The iconic boombox serenade scene in Say Anything, 1989 (Uploaded to YouTube by Movieclips)

Other “Comeback” Technologies

Vinyl and cassettes are not the only analog, legacy sound technologies that are “back.” Headphones, seemingly banished from their wires and consigned to the ether of our fickle Bluetooth connections, are again more appealing if they’re physically tied to our heads. This seems especially true among younger, Gen Z users, but also among older music fans who don’t like fiddling with their WiFi settings. Wired headphones are likely safer to use, and less likely to be hacked, though not all “wired” headphones are actually wired.
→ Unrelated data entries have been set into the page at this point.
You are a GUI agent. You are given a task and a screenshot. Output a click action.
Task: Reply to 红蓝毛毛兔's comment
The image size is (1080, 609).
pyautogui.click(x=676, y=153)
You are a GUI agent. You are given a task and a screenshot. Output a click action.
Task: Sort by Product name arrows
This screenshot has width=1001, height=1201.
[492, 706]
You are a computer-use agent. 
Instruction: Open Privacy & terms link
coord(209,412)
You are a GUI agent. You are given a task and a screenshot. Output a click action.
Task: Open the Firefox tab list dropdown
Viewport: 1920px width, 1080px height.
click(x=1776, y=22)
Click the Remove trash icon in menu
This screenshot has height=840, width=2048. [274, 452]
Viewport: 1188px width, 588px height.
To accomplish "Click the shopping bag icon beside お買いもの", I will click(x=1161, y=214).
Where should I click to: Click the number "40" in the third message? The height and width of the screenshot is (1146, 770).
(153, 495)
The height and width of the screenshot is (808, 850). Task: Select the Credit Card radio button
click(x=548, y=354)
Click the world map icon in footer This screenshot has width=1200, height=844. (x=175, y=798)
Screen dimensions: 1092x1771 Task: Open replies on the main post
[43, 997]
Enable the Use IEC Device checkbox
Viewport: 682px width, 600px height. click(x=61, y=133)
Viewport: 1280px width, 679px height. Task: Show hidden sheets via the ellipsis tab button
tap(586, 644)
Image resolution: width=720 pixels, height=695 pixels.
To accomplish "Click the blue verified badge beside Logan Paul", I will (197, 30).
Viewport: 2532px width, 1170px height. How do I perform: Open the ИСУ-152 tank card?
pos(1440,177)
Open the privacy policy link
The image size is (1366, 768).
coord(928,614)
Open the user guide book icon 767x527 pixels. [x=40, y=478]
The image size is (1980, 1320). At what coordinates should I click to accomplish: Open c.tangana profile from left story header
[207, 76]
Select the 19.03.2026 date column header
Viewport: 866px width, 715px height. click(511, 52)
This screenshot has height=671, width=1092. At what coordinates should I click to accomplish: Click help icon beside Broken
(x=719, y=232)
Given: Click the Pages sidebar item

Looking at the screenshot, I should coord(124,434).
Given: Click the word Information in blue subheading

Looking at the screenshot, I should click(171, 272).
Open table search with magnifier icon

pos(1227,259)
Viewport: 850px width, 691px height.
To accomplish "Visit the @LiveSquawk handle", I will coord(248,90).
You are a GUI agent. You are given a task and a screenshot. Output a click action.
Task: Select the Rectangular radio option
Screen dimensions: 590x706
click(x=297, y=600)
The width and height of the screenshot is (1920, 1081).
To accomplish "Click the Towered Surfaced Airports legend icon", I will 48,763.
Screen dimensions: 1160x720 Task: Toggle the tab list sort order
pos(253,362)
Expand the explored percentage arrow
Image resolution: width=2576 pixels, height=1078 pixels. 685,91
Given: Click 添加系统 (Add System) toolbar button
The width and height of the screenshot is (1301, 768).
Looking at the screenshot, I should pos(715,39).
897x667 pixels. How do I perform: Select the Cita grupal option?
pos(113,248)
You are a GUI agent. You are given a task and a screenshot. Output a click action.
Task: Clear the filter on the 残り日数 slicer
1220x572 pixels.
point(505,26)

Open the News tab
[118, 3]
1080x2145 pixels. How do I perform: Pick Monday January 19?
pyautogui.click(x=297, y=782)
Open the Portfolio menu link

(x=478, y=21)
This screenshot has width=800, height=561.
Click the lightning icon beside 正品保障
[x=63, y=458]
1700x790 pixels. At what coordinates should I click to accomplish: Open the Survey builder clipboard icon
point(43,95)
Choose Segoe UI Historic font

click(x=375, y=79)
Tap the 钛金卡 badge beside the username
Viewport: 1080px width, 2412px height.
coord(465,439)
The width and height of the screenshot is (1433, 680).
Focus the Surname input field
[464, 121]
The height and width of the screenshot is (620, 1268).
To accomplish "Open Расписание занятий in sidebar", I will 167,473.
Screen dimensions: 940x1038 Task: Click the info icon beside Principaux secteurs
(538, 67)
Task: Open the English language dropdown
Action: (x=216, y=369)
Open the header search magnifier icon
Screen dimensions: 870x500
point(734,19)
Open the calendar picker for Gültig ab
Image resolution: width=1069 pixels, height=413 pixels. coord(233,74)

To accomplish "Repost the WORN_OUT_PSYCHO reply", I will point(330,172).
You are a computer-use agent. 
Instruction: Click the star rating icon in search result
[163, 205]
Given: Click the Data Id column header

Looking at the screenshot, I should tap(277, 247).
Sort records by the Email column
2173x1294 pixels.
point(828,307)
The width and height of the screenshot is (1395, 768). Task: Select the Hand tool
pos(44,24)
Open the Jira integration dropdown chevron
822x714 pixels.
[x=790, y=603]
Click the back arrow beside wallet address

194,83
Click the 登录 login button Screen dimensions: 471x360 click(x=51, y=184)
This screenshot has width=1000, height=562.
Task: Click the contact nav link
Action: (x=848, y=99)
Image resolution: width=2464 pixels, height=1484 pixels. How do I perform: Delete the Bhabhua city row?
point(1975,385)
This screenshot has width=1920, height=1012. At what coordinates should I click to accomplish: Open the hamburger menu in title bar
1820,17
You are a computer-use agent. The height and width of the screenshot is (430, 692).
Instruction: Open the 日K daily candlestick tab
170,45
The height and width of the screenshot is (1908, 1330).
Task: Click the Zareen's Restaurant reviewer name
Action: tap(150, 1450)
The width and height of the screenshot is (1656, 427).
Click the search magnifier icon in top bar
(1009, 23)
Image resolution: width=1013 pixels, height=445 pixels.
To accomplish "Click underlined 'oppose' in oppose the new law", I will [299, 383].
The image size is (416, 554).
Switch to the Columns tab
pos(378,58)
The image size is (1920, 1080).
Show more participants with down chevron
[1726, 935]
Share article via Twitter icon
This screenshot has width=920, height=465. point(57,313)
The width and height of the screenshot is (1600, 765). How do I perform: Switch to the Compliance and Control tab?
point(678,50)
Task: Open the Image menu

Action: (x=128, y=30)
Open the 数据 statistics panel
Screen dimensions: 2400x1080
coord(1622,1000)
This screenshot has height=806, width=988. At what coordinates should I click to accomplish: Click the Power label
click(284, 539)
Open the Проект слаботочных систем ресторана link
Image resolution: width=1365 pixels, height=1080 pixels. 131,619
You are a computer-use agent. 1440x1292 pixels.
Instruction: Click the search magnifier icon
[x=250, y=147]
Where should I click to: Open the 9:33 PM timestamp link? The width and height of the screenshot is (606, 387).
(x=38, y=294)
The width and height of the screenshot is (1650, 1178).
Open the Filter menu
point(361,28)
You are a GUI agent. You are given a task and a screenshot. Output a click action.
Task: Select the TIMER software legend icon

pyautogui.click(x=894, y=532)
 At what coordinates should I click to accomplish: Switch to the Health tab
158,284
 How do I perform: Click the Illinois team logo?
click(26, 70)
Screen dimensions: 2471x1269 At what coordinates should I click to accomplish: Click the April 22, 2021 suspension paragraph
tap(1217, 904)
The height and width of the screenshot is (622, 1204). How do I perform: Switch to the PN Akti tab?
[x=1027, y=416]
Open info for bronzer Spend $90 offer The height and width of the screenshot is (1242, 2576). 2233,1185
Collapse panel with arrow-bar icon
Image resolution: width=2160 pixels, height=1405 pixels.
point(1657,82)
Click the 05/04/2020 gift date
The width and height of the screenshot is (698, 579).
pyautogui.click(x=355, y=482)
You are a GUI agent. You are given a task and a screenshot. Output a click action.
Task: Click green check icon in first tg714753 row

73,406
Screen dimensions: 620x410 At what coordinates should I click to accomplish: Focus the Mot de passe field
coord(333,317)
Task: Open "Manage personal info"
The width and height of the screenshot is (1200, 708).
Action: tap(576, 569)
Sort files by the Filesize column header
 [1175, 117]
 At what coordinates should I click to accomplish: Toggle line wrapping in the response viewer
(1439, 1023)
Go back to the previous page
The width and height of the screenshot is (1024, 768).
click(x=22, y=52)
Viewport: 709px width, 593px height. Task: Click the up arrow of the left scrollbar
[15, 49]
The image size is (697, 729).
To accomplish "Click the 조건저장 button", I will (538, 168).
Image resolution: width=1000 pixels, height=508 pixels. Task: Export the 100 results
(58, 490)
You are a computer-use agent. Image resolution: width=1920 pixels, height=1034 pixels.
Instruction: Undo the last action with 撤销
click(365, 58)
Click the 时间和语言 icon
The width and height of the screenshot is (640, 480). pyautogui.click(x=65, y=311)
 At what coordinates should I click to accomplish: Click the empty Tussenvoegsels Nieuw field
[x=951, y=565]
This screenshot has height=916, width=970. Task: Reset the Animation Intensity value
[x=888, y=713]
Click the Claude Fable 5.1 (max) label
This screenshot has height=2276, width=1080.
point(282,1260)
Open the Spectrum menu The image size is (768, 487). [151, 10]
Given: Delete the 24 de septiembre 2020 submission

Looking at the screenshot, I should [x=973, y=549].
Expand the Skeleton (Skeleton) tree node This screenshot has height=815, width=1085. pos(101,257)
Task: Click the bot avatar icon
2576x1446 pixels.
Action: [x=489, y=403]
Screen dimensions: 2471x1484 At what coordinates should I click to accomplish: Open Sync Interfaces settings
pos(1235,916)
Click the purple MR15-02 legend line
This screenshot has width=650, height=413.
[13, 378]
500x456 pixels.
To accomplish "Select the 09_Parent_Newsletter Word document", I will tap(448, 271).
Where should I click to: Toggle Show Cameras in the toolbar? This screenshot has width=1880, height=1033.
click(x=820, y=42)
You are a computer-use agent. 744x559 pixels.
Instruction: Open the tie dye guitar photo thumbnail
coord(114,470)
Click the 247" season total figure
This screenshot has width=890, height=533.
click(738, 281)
What’s next with this retro affection? Maybe landline phones? Why yes, actually, those are cool again too. Perhaps it’s an attempt to escape screen fatigue, or maybe all of us — young and old — are overstimulated from our notifications and connectedness. Similarly, film cameras emphasize slowing down, taking in the moment and making each and every shot count. Flip phones may help with mental health, with their fewer distractions. And devices that let writers use word processors without accessing the internet follow the same principle: slower is sometimes better.

What Analog Affection May Actually Mean

This “revenge of analog,” to borrow from the title of an insightful, and prescient, 2016 book by author David Sax, is motivated by a combination of factors, from the practical to the more prosaic, and, ultimately, a more mindful use of technology. This approach rejects a binary of good vs. bad tech, and instead seeks a via media — a middle path — with its daily use.

Anecdotally, among my students, I see a desire to balance the abilities of tech with a hope for more and better human connections. A number of them are either logging off social media entirely, or locking their accounts down and limiting them to a few friends and family. Or if they’re online and engaged, they like to take breaks or use some of the above analog technology alternatives to slow things down.

I think we can learn from them — and from media history — by taking the more reflective route to using technology. If that means cassettes tapes and wired headphones, I’m all for it.